====== 文档 ======

POJ 2002 Squares hash/计算几何

题意: 给出一些坐标点,求出能构成的正方形的个数。
题解:此题也可用二分查找。

#include <iostream>
using namespace std;

#define prime 9973

struct point
{
	int x, y;
} a[1010];

struct node
{
	int x, y,flag;
} hash[prime][20];

void insert( int tx, int ty  )
{
	int index = (tx*tx+ty*ty) % prime;
	int k = 0;
	while ( hash[index][k].flag != 0 ) ++k;
	hash[index][k].x = tx;
	hash[index][k].y = ty;
	hash[index][k].flag = 1;
}

bool check ( int tx, int ty )
{
	int index = (tx*tx + ty*ty) % prime;
	int k = 0;
	while ( hash[index][k].flag != 0 )
	{
		if ( hash[index][k].x == tx && hash[index][k].y == ty )

====== 所列条目 ======

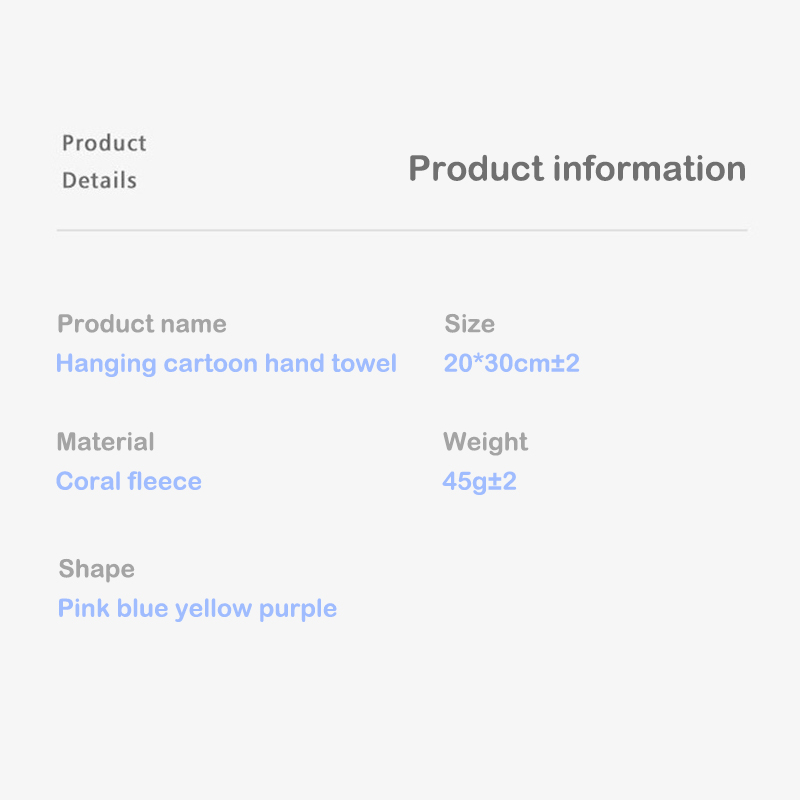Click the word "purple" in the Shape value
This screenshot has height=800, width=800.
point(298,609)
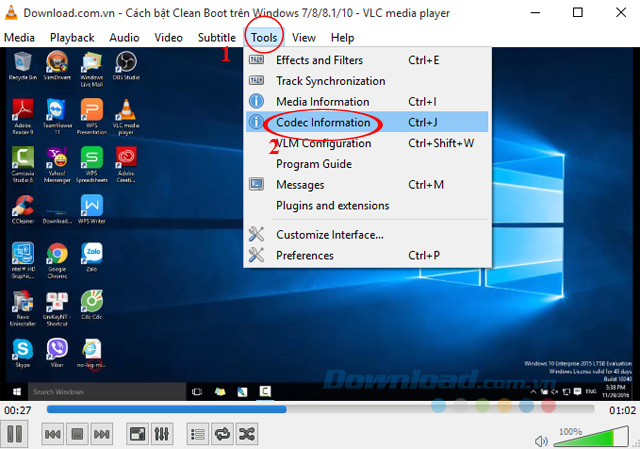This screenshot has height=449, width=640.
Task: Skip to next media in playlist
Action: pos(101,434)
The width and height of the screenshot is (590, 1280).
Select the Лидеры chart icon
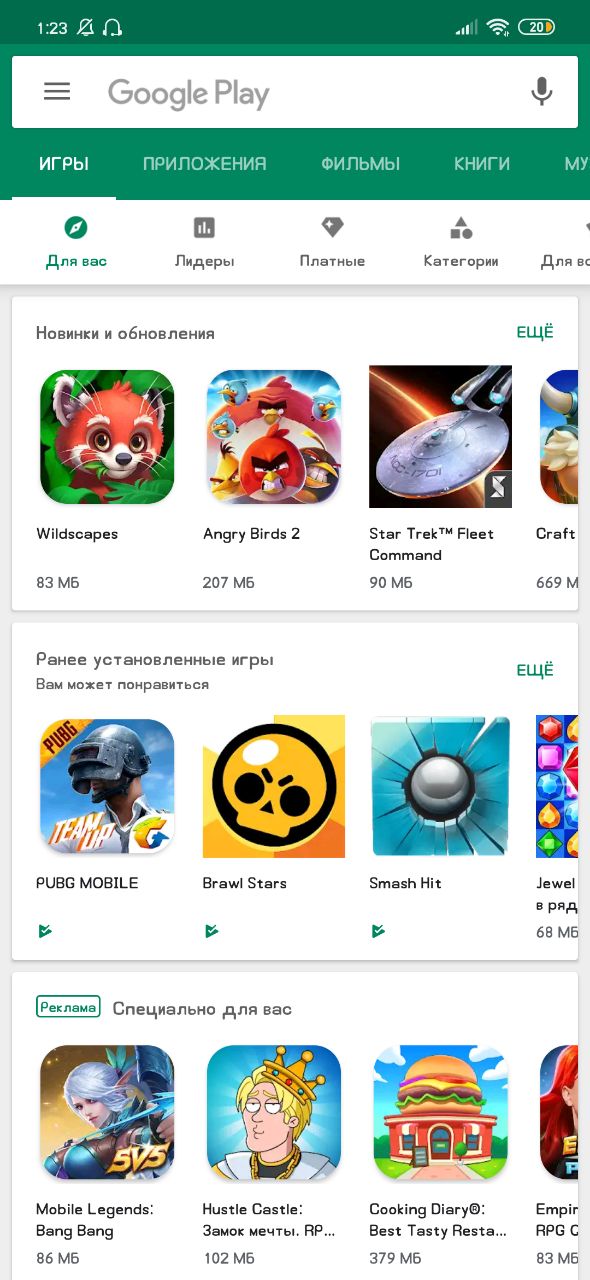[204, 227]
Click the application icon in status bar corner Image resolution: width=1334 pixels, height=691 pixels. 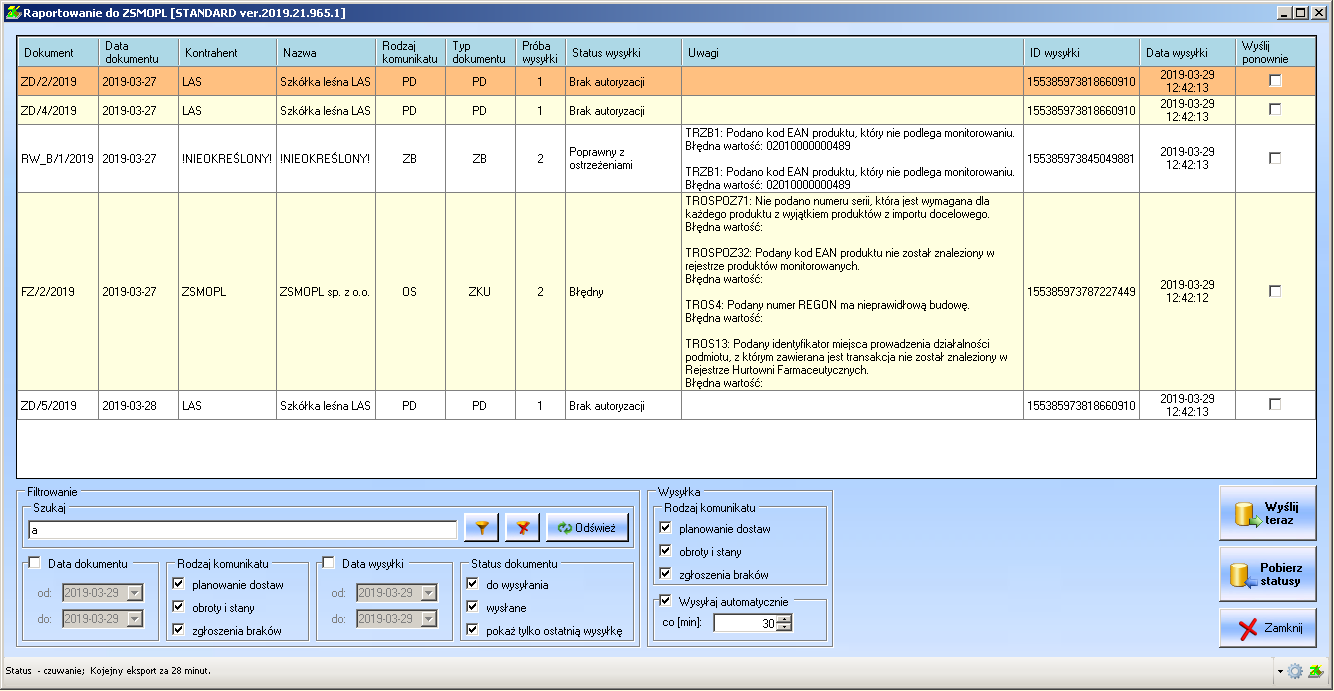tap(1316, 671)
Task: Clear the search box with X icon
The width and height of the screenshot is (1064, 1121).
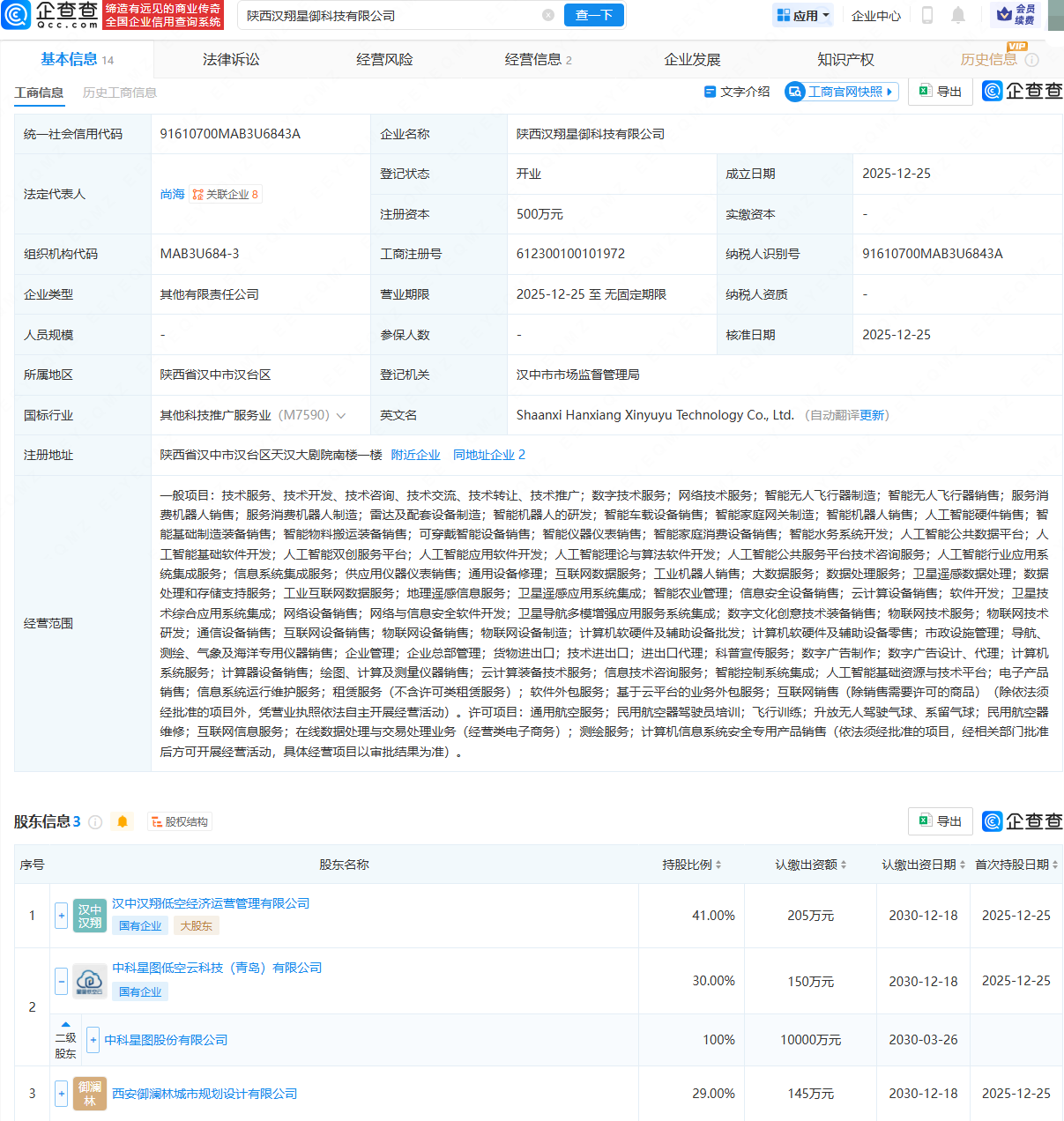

======
====== 所列条目 ======

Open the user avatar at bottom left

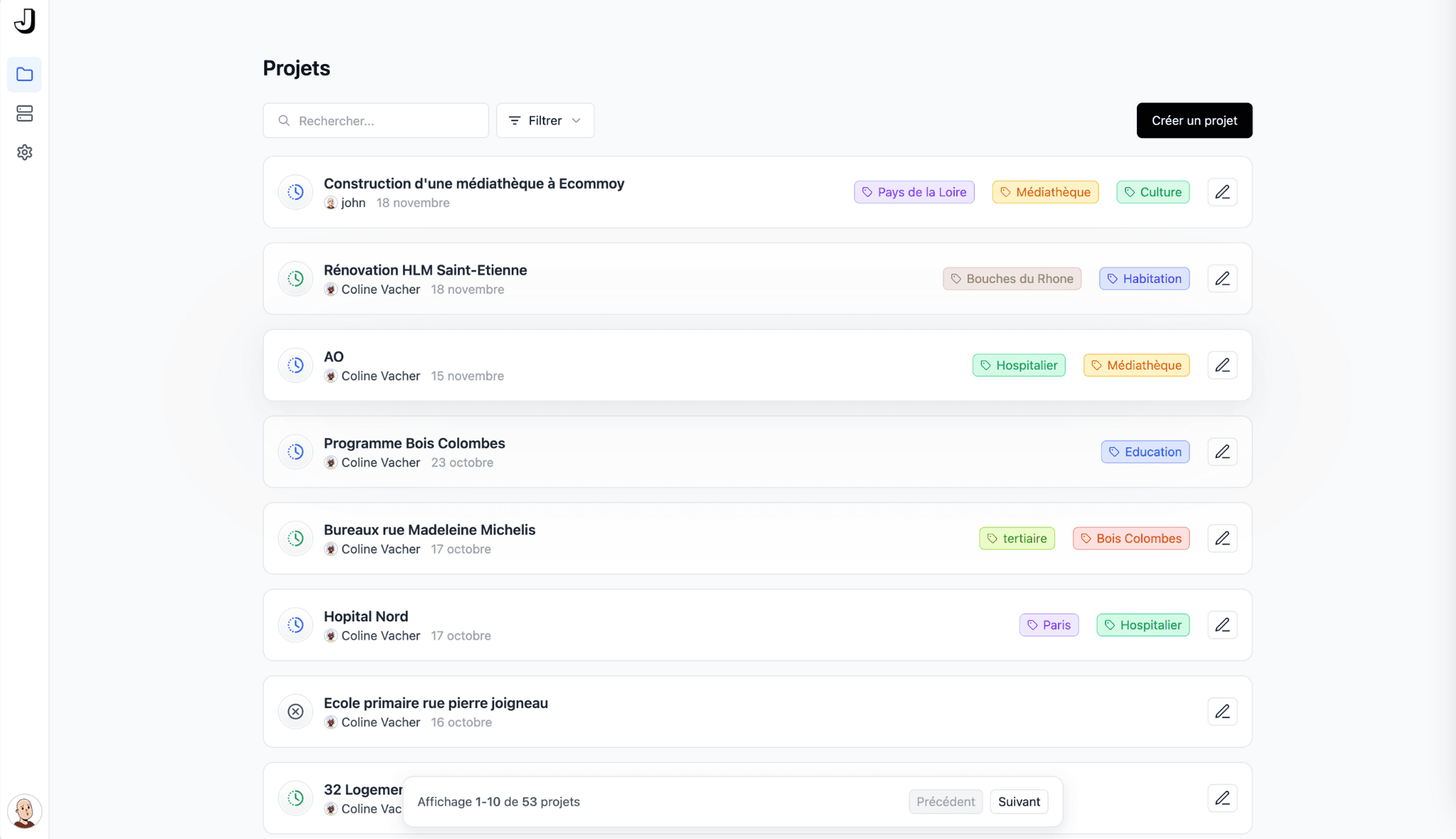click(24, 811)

======

操作要求:
**A.** 修改正方形计数题解：从“bool check ( int”往下一直到“hash[index][k].y == ty )”，把这一段完整写出，并将其中的“index”全部换成“pos”。
**B.** 从正方形计数题解最后一行之后接着往下写，把代码续完。
这些数据行是独立的材料，与正方形计数题解无关。

答案如下:
**A.**
bool check ( int tx, int ty )
{
	int pos = (tx*tx + ty*ty) % prime;
	int k = 0;
	while ( hash[pos][k].flag != 0 )
	{
		if ( hash[pos][k].x == tx && hash[pos][k].y == ty )

**B.**
			return true;
		++k;
	}
	return false;
}
	
int main()
{
	int n, ans, dx, dy, i, j;
	while ( scanf("%d",&n) && n )
	{
		ans = 0;
		memset(a,0,sizeof(a));
		memset(hash,0,sizeof(hash));
		for ( i = 0; i < n; ++i )
		{
			scanf("%d%d",&a[i].x,&a[i].y); 
			insert ( a[i].x, a[i].y );
		}
		for ( i = 0; i < n-1; ++i )
			for ( j = i+1; j < n; ++j )
			{
				dx = a[i].x - a[j].x;
				dy = a[i].y - a[j].y;
			if ( check(a[i].x - dy, a[i].y + dx) && check(a[j].x - dy, a[j].y + dx) )
				++ans;
			if ( check(a[i].x + dy, a[i].y - dx) && check(a[j].x + dy, a[j].y - dx) )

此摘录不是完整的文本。